Abstract

The only children's book written by Eudora Welty, The Shoe Bird (1964) offers teachers in the elementary grades a unique opportunity to introduce their students at an early stage in their schooling to the work of a major American author. Yet, because it has been largely ignored by reviewers and scholars alike and is currently out of print, it is almost unknown today, even to those familiar with children's literature. Following its publication, it received only sparse reviews, most of which were cordial but restrained. Helen Bevington in the New York Times Book Review called it a "delightful book," suggesting that children would love both its words and its birds.

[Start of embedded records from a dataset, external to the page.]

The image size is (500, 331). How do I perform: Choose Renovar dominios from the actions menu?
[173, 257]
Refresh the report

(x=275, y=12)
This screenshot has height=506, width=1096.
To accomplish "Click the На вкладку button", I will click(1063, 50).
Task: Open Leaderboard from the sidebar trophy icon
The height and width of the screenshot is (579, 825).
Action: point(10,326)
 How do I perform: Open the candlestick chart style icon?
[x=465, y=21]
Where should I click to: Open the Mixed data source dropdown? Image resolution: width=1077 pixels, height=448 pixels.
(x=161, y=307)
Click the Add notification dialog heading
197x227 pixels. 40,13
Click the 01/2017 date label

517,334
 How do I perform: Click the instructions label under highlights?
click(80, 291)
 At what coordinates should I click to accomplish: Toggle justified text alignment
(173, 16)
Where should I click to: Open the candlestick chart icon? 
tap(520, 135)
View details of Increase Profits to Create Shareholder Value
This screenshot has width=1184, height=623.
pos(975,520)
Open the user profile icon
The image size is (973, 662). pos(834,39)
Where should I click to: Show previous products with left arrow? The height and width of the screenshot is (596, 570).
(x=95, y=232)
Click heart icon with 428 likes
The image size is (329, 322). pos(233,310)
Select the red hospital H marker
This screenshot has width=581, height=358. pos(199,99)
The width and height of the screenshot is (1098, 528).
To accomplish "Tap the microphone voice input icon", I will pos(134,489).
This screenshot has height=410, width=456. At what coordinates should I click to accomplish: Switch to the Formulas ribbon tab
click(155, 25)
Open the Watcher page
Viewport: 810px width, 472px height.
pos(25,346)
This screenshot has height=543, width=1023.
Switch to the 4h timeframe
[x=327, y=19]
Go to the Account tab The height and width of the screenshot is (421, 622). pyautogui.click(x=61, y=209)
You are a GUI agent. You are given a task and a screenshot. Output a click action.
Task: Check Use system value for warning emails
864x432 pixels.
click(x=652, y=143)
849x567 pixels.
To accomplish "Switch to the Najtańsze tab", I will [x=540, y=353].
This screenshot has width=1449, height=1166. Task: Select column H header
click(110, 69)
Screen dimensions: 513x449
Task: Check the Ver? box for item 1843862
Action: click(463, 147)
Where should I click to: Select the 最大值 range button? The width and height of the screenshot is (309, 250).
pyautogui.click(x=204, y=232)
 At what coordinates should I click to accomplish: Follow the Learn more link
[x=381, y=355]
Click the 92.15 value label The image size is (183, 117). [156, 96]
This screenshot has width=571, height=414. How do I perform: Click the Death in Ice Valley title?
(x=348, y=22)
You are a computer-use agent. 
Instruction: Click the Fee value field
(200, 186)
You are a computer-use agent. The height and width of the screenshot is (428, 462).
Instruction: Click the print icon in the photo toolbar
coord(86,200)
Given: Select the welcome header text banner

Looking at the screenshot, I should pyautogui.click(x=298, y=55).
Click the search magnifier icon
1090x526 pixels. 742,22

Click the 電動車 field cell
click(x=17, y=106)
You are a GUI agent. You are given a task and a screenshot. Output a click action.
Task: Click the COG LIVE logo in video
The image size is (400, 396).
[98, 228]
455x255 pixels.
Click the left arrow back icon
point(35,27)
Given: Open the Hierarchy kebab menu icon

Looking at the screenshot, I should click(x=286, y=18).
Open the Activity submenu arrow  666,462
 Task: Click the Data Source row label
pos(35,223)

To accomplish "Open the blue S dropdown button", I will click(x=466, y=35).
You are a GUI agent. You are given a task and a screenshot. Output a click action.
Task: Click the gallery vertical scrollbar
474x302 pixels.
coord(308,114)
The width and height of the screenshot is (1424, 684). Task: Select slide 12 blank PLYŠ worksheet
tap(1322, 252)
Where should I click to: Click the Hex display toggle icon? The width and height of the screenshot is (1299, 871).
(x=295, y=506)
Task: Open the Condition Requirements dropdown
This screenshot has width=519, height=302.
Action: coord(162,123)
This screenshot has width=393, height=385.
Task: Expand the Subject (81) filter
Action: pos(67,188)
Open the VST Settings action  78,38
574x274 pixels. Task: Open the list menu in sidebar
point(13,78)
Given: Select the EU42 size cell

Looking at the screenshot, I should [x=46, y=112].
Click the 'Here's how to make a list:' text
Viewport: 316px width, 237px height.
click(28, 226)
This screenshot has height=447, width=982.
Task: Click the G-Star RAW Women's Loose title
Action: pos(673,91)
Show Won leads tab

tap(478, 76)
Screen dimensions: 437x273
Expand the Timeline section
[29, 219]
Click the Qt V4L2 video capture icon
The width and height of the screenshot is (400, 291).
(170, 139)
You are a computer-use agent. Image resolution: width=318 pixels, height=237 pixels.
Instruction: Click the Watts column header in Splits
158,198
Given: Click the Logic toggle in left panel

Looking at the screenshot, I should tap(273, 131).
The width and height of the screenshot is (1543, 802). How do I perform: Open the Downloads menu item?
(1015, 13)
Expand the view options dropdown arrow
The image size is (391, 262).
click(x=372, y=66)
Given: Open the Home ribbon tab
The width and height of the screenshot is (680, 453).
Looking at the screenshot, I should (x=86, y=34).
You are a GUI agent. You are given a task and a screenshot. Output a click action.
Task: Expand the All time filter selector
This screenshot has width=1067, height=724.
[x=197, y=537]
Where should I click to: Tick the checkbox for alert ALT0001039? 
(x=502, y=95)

Emily Maxwell in The New Yorker, which had published a number of Welty's short stories, was more enthusiastic, describing it as a "seriocomic f an ta sy . . , fused with realism," praising its humor and asserting that, for "anything like it," one would have to look to the literature of the late Middle Ages (p. 221). However, J. B. Hardendorff in Library Journal, after criticizing its "stereotyped characterizations" and "heavy-handed moral," concluded that this "contrived story filled with inconsistencies" was "poor fare from such a talented writer of adult fiction." Most scholars have either ignored it entirely or simply noted its date of publication. In only two articles has it received even limited treatment. Jeanne R. Nostrandt suggests that a pageant of birds which Welty photographed in a Negro church in Jackson in the early 1930s was a source for The Shoe Bird, which she calls "mild satire" (pp. 113-117) , and Albert Griffith analyzes the "aggregation of friends" motif prevalent in folk and fairy tales as a structural principle underlying Welty's story.